A paperback! Who would believe that?



(Originally posted June 39, 2012)

July, 2012  --- Only eight months since my last blog entry. Is that too often? Fact is, it’s been a very busy few months --- a time I want to recap, if only for my own purposes.
Every so often I scold myself for not getting more done. After all, for the first time since I started this site I have no backlog of stories waiting in wings. Does that mean I’m going out of business? Probably not. It does mean I’ve spent a lot of time revisiting earlier stories --- proofreading, tweaking, trying to make them better. In fact, when I step back to review what’s happened in the course of those eight months I really can’t complain.
Topping my list of “what’s happened” is the publication of Going Home in a paperback version. No matter how satisfying it is to see one’s ebooks displayed on Amazon, I'd never trust any writer who doesn’t get a little giddy holding a copy of his or her paperback for the first time. More than that, it’s taught me a bunch about the publishing process.

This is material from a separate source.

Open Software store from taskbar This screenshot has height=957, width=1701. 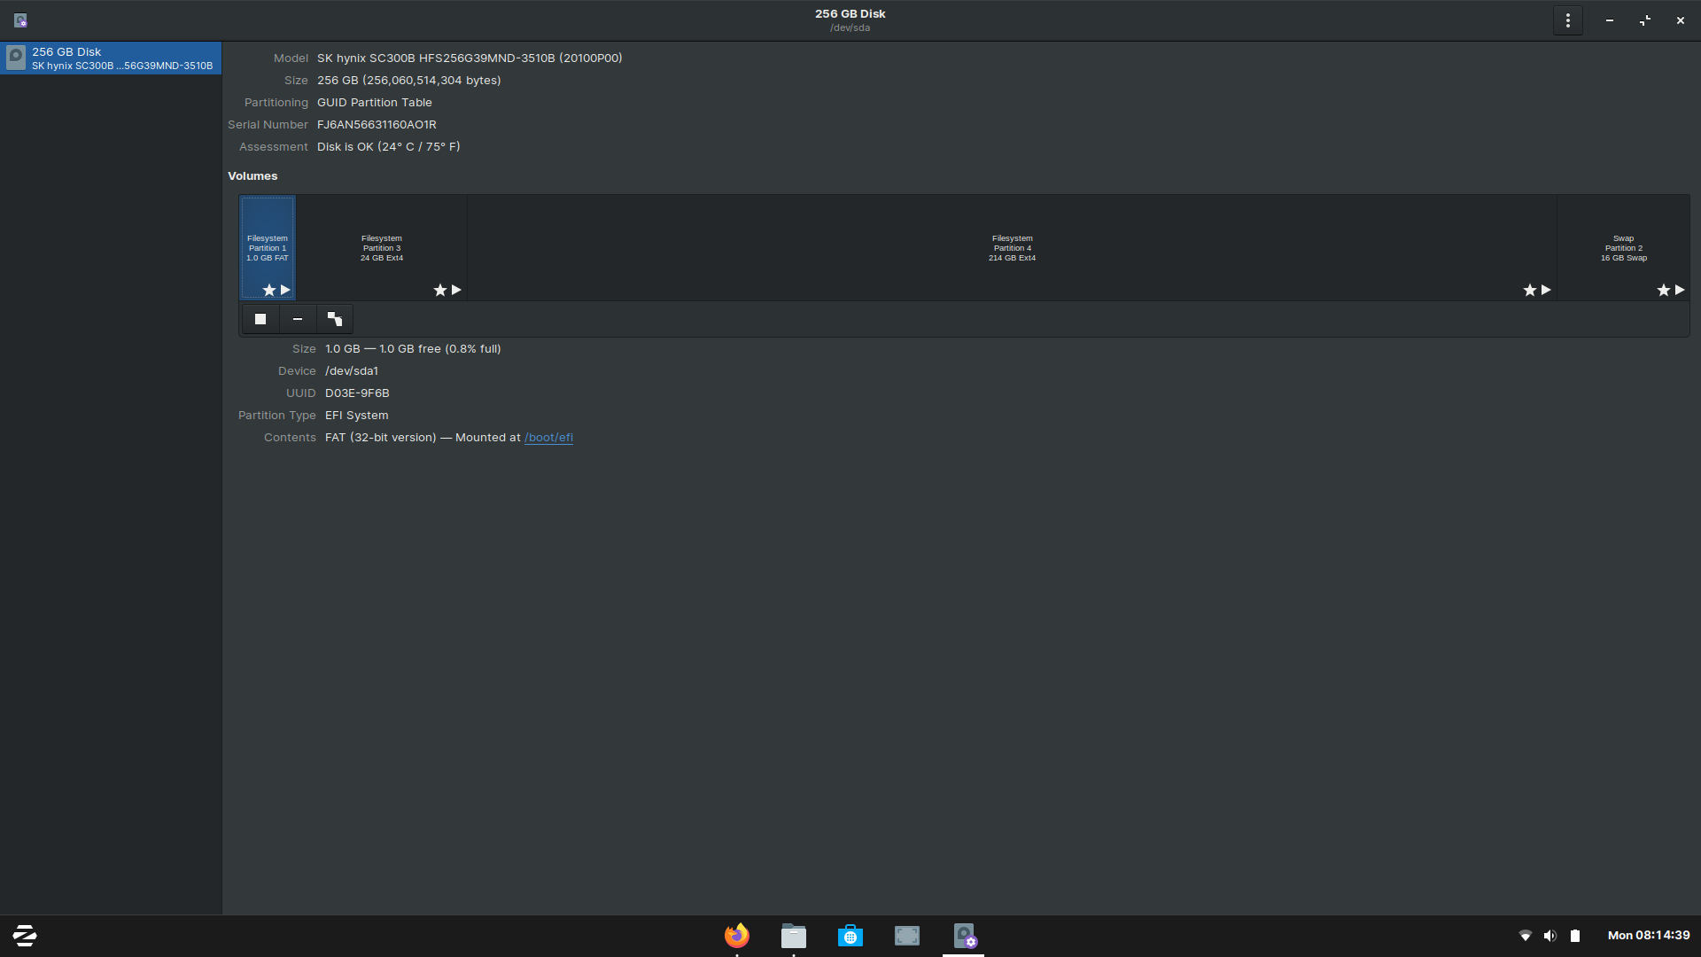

Having the paperback available has also taken me to a very different place. For the first time I have something I can actually hold in my hand and show you. That’s what led me to my first ever Author’s Fair at the Salem Public Library. Though it was a low key event, it was something I couldn’t do with ebooks. (How can I show you how cool my ebooks are?) Anyway, I’ve been in an Author’s Fair. That must make me an author.

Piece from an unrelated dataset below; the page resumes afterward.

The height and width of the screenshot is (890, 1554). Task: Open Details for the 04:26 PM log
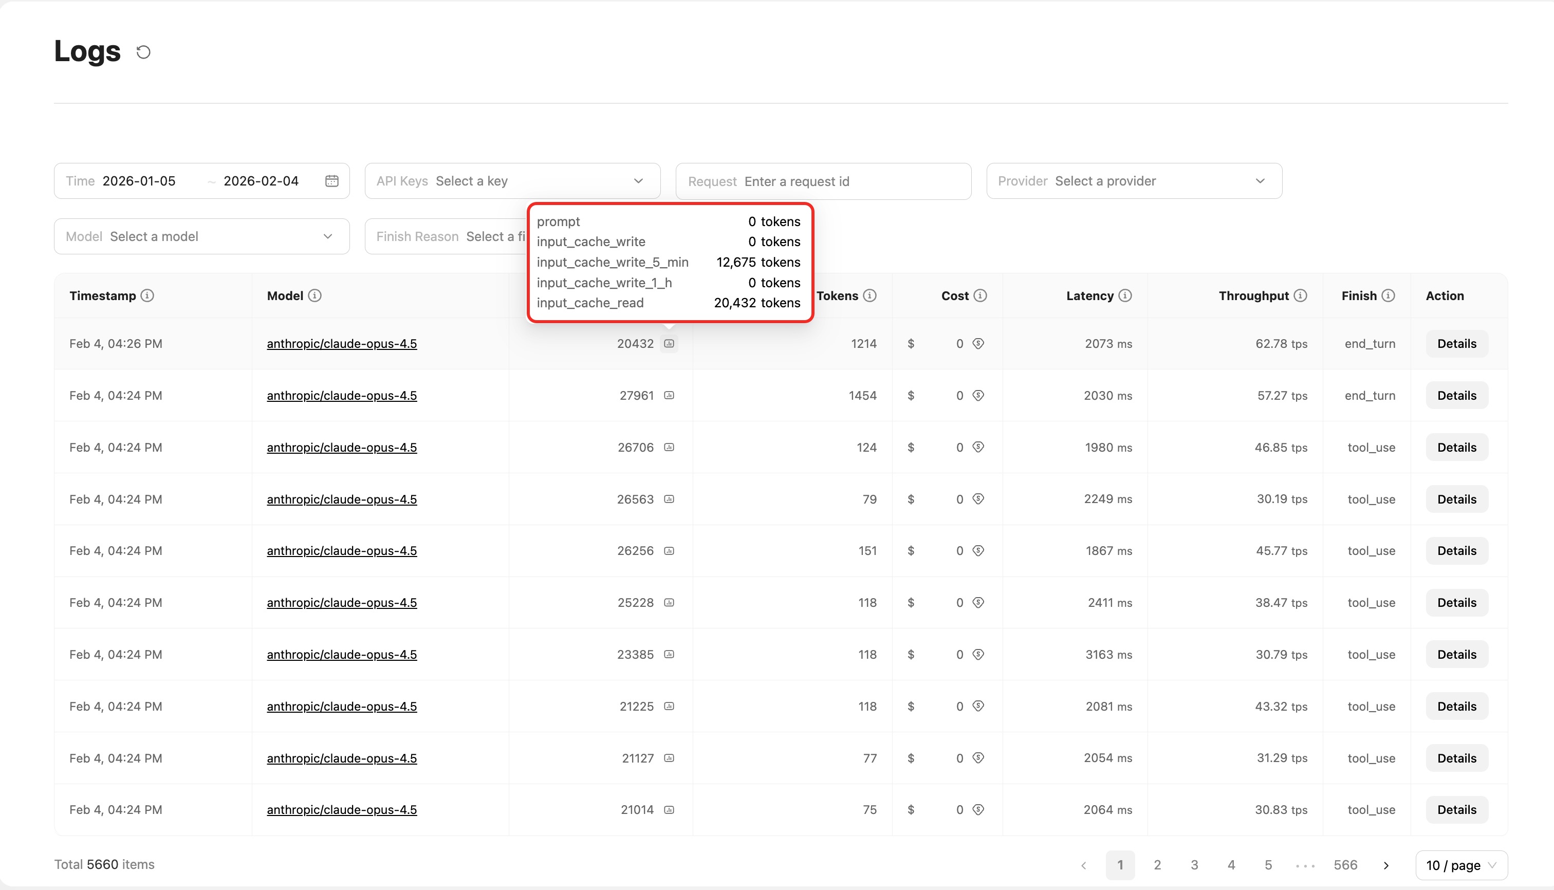pyautogui.click(x=1457, y=344)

Now I’m beginning to address the possibility of selling Going Home directly from this site. That of course leads to questions of whether anyone is willing to pay for the book, and more fundamentally, who even knows it’s out there? When those questions bubble to the surface I’m forced to return to an earlier question --- who am I writing these for? I suppose I answered that a long time ago when I decided to write what I write. If I was worried about selling books I’d have chosen something a bit more commercial. Or taken up another hobby. 

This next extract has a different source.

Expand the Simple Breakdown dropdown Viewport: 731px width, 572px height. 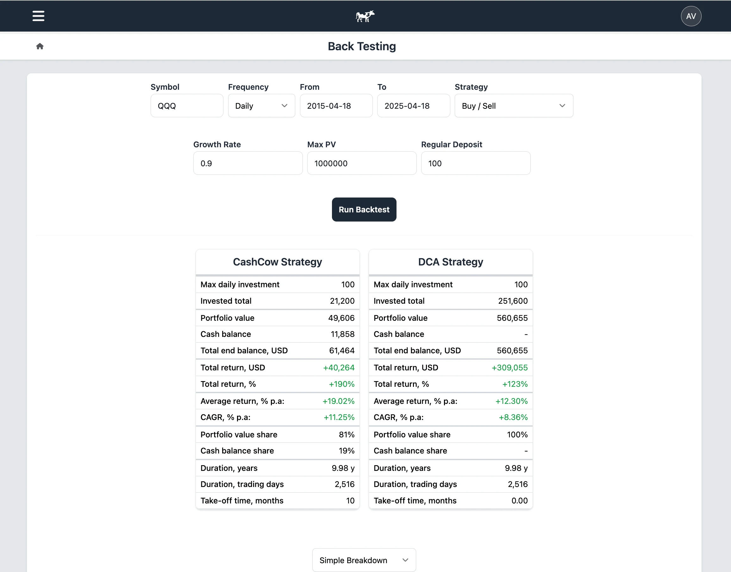click(364, 560)
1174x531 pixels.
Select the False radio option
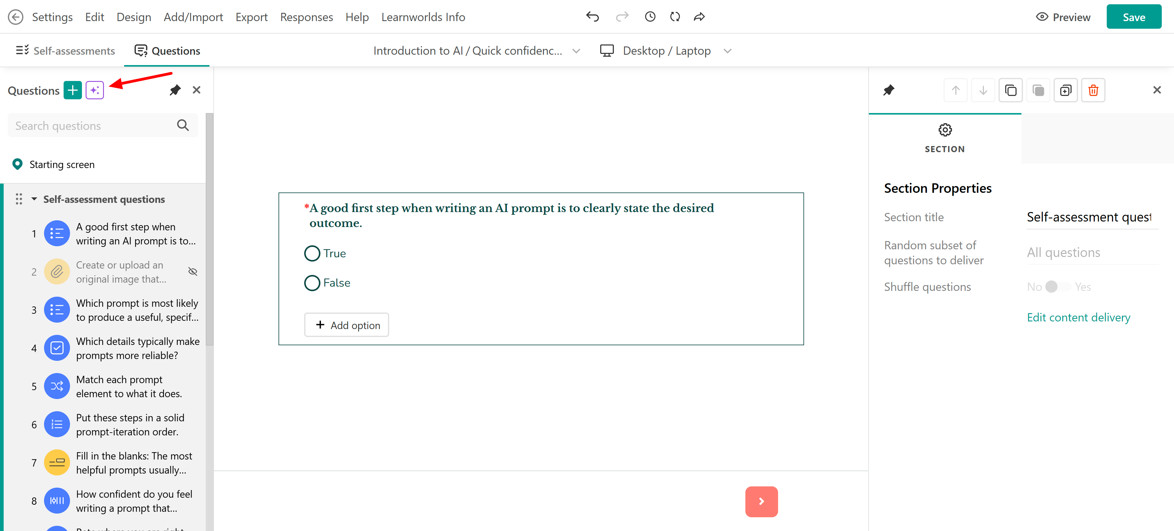pyautogui.click(x=312, y=283)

Anyway, by mid-July the ebook version of Family Matters will be available. That’s another of those stories where I just held on while it led me to where it was going. I knew where it would begin, but wasn’t at all sure where it would end until I got there. 
And finally, I’ve just begun serializing Going Poor, the last story. (At least at this point.)  It’s still a work in process. The version I end up serializing won’t be the last. I’ve learned enough about my own writing routine to know that. Still, it’s good to be back in the blog posting business.

The last project I’ll mention here (Mainly because I want to come back here in six months and see if I’ve actually done it.) is a rewrite of Maybe This Time. I’ve been kicking this around for a couple years now, wondering if it’s the right thing to do. It was my first attempt at an unhappy ending. The result was pretty harsh, not subtle at all. I kept telling myself that endings aren’t always happy, that bad stuff happens. But after rereading it a couple months ago I realized that I felt bad for Carl. I had put a lot of myself into him, and I didn’t like the fact that I’d left him hanging out to dry like that. Now I want to see if I can stay true to the story and still help him out a bit.
Rereading that last paragraph reminds me how attached I get to these people I write about. Someone like Carl Postell came to life as a figment of my imagination, someone I made up out of thin air. The fact is for month after month I rummaged through my mind clutter, choosing the pieces that became part of the story --- things that said what I wanted to say, that showed what I wanted to show.
You can’t spend as much time as I have sorting through a lifetime of memories and impressions without ending up with characters you want to treat right. I think I've done that for the Harris brothers, Aaron Peck, Tom Fedder, Hank Rolland, and Dan Pagett. Compared to the way those fellows fared, it feels like I’ve shortchanged Carl a bit. I’m curious to find out what I can do, if anything, to treat him a little better.

Check back in a few months and see if I’ve given poor Carl a helping hand, or doomed him to a life of disappointment.